───── Working data

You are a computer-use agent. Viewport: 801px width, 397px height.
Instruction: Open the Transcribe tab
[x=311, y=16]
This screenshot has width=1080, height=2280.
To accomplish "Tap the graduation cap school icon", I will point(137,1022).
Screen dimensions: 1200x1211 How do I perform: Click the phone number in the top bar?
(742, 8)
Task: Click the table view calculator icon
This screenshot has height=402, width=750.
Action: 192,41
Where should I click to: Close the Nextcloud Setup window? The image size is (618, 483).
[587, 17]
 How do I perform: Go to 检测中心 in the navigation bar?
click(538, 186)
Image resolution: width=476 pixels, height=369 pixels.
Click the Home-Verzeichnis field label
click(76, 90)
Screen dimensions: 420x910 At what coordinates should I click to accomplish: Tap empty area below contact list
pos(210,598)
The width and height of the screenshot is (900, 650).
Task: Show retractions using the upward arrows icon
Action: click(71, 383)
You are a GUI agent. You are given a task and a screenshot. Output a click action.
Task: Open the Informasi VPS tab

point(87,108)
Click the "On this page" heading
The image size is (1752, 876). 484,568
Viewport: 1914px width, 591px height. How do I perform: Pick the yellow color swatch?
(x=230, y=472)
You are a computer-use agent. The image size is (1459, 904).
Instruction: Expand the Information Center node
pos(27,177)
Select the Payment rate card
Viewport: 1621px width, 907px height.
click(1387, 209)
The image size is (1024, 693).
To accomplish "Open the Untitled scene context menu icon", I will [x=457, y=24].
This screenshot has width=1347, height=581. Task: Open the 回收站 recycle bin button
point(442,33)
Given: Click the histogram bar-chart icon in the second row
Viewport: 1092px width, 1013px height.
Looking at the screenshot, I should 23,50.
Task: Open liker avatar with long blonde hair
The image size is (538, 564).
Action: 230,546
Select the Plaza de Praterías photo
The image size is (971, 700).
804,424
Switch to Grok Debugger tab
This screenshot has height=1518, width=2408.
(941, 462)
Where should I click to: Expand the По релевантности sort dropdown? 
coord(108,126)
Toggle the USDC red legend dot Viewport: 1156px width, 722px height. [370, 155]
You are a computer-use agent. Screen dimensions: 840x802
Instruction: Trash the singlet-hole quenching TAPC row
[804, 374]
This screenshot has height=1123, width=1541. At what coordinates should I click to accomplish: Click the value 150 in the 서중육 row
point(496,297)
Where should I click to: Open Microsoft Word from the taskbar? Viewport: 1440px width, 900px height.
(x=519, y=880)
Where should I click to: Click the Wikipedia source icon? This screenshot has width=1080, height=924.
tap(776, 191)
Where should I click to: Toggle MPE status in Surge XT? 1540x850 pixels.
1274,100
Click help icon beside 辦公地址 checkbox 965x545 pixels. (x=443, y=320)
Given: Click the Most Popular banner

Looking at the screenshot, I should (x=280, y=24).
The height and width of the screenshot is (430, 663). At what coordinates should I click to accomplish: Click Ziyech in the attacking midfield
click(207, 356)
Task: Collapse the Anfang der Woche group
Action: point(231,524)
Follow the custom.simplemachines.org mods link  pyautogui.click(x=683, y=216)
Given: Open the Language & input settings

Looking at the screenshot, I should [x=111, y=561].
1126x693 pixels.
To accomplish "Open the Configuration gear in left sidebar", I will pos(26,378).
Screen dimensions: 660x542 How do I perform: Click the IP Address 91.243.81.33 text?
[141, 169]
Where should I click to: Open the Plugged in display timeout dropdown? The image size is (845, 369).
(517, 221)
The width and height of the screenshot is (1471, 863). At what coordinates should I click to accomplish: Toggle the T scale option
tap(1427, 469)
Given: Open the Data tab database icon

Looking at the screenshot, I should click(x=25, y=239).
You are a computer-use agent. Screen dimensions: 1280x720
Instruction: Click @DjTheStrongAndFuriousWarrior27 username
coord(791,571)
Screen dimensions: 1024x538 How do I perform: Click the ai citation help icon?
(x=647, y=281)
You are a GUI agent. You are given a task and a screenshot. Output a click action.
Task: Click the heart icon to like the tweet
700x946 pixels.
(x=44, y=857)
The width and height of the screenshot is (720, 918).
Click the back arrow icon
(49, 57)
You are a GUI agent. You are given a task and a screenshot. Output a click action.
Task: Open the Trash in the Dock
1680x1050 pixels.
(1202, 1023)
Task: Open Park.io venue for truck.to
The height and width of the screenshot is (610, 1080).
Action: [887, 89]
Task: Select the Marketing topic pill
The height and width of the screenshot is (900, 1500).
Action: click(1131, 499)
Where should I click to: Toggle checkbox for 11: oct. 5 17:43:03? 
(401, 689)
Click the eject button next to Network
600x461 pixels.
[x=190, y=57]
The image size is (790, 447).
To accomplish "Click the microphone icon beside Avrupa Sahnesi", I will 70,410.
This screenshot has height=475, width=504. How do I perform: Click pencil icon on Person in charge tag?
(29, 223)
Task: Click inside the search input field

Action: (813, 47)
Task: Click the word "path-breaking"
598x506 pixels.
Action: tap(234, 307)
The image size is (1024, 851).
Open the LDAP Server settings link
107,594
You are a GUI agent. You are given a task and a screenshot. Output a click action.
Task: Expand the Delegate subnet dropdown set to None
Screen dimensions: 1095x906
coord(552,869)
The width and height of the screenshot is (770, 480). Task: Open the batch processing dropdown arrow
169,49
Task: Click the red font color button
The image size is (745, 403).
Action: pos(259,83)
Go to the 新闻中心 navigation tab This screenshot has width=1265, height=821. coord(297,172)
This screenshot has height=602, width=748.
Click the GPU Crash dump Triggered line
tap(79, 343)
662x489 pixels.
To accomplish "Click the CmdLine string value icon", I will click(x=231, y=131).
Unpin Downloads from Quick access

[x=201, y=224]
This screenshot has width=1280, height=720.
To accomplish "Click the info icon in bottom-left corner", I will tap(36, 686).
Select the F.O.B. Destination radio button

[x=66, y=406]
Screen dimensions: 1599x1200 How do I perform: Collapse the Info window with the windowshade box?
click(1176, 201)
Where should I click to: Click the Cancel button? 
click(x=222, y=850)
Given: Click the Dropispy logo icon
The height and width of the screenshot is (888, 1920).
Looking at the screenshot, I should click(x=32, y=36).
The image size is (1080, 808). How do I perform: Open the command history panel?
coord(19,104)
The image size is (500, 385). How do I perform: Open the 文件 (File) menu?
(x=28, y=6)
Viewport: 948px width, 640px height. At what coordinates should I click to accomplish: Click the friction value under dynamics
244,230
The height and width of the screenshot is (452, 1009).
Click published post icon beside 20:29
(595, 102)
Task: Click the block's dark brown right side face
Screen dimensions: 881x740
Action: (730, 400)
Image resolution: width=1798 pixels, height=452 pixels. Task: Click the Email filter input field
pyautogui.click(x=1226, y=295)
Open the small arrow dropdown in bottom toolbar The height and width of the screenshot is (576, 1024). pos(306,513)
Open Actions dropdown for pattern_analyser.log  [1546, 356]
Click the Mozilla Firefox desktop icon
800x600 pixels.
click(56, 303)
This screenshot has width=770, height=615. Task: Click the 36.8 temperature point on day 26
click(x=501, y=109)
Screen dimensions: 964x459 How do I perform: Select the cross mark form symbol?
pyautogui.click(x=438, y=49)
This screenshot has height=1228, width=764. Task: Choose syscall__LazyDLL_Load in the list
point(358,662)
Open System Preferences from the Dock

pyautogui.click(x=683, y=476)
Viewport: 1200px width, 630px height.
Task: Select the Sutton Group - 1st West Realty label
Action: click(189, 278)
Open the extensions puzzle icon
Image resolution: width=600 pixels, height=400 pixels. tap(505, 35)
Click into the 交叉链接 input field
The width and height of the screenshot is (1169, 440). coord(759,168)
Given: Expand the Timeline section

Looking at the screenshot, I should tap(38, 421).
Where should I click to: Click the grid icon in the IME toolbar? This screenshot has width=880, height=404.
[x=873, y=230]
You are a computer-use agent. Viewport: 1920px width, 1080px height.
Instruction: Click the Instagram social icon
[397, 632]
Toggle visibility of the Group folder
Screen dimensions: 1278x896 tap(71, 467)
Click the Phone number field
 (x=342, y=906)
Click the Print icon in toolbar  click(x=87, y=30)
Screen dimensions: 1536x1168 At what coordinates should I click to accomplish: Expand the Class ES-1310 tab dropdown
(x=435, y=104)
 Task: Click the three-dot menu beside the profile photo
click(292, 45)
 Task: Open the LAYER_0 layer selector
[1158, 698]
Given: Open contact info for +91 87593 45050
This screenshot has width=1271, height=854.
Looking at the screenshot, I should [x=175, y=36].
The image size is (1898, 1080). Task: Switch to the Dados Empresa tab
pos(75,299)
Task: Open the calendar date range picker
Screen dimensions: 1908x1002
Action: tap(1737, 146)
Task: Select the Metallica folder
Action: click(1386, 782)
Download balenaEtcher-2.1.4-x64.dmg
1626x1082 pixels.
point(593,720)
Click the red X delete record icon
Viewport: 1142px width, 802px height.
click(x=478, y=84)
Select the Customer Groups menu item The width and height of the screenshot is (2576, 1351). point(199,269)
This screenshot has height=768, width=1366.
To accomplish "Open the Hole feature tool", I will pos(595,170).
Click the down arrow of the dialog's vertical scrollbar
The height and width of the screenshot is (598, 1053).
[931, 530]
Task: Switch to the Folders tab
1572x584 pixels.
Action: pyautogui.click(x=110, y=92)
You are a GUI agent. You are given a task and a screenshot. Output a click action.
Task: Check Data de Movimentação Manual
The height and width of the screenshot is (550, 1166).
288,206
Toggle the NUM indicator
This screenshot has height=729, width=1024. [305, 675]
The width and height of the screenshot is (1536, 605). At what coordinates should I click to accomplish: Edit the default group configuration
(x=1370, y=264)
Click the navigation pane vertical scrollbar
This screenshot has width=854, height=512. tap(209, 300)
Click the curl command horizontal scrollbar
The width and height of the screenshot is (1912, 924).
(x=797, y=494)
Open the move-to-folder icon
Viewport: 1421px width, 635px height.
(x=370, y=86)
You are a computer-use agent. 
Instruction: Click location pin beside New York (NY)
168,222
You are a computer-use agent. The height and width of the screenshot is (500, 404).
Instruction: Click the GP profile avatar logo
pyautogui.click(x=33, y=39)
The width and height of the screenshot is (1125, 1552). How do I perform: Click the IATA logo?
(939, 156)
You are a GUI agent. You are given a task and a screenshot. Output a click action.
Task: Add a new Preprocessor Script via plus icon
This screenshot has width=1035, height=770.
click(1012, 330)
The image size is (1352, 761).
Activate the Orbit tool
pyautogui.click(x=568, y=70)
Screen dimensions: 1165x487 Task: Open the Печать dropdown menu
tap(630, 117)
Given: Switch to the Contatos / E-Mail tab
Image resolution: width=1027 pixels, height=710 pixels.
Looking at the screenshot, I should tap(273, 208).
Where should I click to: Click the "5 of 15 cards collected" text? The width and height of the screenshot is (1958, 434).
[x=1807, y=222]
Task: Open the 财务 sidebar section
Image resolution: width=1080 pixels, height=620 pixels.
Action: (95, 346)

──────────

Task objective: Beginning with the line containing "This screenshot has width=1280, height=720." and ending with the line containing "Given: Click the Dropispy logo icon", extract those lines exactly from the listing above, and only those.

Task response:
This screenshot has width=1280, height=720.
To accomplish "Click the info icon in bottom-left corner", I will tap(36, 686).
Select the F.O.B. Destination radio button

[x=66, y=406]
Screen dimensions: 1599x1200 How do I perform: Collapse the Info window with the windowshade box?
click(1176, 201)
Where should I click to: Click the Cancel button? 
click(x=222, y=850)
Given: Click the Dropispy logo icon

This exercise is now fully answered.